This is the eighth year I have attended the Canadian Kendo Federation's Spring seminar, hosted by Sensei Kim Taylor, head of Sei do Kai. Usually it falls on my birthday, but this year it ended a few days before. Since the first year I came I have felt that it was a long weekend and a few hundred dollars, a birthday present to myself, well spent, because of the incredible quality of the martial arts instruction.

There are generally no less than 6 or 7 visiting Senseis from Japan instructing in Iaido and Jodo. This year the head of the Japanese contingent of instructors was once again Namitome Sensei, 8th Dan Hanshi Jodo and 8th Dan Iaido. Instructing Jodo with him were two 7th Dan female Sensei, Etoh Sensei and Otofuji Sensei. At the opening of the sessions on Friday afternoon, Namitome Sensei told us that he had planned to retire from Canada. He first came to teach in Canada in 2000.

Namitome Sensei in fact had retired from Canada when his knees became painful several years ago, and we spent a while training with Sensei from Tokyo, but at the opening session Namitome Sensei told us that last year he was invited to come to be part of a senior grading panel and that despite his bad knees he decided to make the trip. He must still like instructing us, or feel that it is worth his while, because here he was again, this year, once more enticed by the invite to be part of a senior grading panel. There were three senior iaido instructors accompanying Namitome Sensei – Yoshimura Sensei, Kyoshi 8th Dan iaido and 7th Dan jodo, who recently graded for and passed his 8th Dan Grading, Hatakenaka Sensei, a 7th Dan woman sensei with incredibly clean powerful cuts and Tsubaki Sensei, 7th Dan iaido and 7th dan jodo.

Guelph 2008 iaido/jodo seminar
Front Row, sensei L to R: Cruise, Kimeda, Ohmi, Otofuji, Etoh, Namitome, Yoshimura, Hatakenaka, Tsubaki
The author is directly behind Etoh sensei. Click image for larger photo.

Friday afternoon is usually a warm up for some of the more senior students. Not all the participants are present yet. The jodo sensei focused on koryu, old style jodo, demonstrating the omote series of kata and pointing out the difference between each of the koryu kata and their seitei, or new style standardized equivalents. We practiced … repeating, or attempting to repeat the movements demonstrated by the sensei. This method of instruction, like most martial arts training is based on learning by doing, or repetition, repetition, repetition. There is no other way to learn kata.

In the worlds of jodo and iaido a one-inch difference in the placement of a hand, or a foot, can mean the difference between a pass and a fail, and the higher up the ladder you go, the less leaway there is for error.

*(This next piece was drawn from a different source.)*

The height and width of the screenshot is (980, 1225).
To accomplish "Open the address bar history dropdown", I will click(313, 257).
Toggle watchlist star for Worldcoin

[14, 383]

So, when the Sensei come around and correct you, either by saying ‘no, not like this!’ or simply by shaking their heads and moving your hand, your sword or bokken, your jo or your hips to the correct position, it’s a good thing. This is one place where you welcome what in other circles might be considered negative attention – someone telling you what you are doing wrong and how to fix it.

The first year I came to the seminar, I was almost a complete novice of iaido, and when the Japanese Sensei said “No, not like this!”, and showed me what to do, often I could not tell the difference between what they were showing me and what I had done. Such is the way of the untrained mind. You cannot see what you cannot see, or maybe you don’t know what you are looking for. As I advanced in iaido and now jodo my mistakes and the corrections in positioning and posture have become apparent even to me, not just to the visiting Sensei.

Getting back to Friday’s opening sessions, the 2 hours went by very quickly. For some of us nidans and sandans, who are relatively new to koryu, the focus was on learning the sequence of the moves for each of the katas. The more senior yondans, and godans who clearly already knew the patterns, focused their attention on the more minor intricate details.

When I first started training in iaido and later jodo I used to wonder how someone could do the same thing over and over again for the years and years, even decades, that it takes to go from no dan to 8th Dan and holding. Didn’t they get bored? What could they possibly learn doing the same things again and again? … Well, now that I have 8 years of iaido and jodo training under my belt, a dan in iaido and just graded for and passed my 3rd dan in jodo, I know a little more about the answer to those questions then I did before.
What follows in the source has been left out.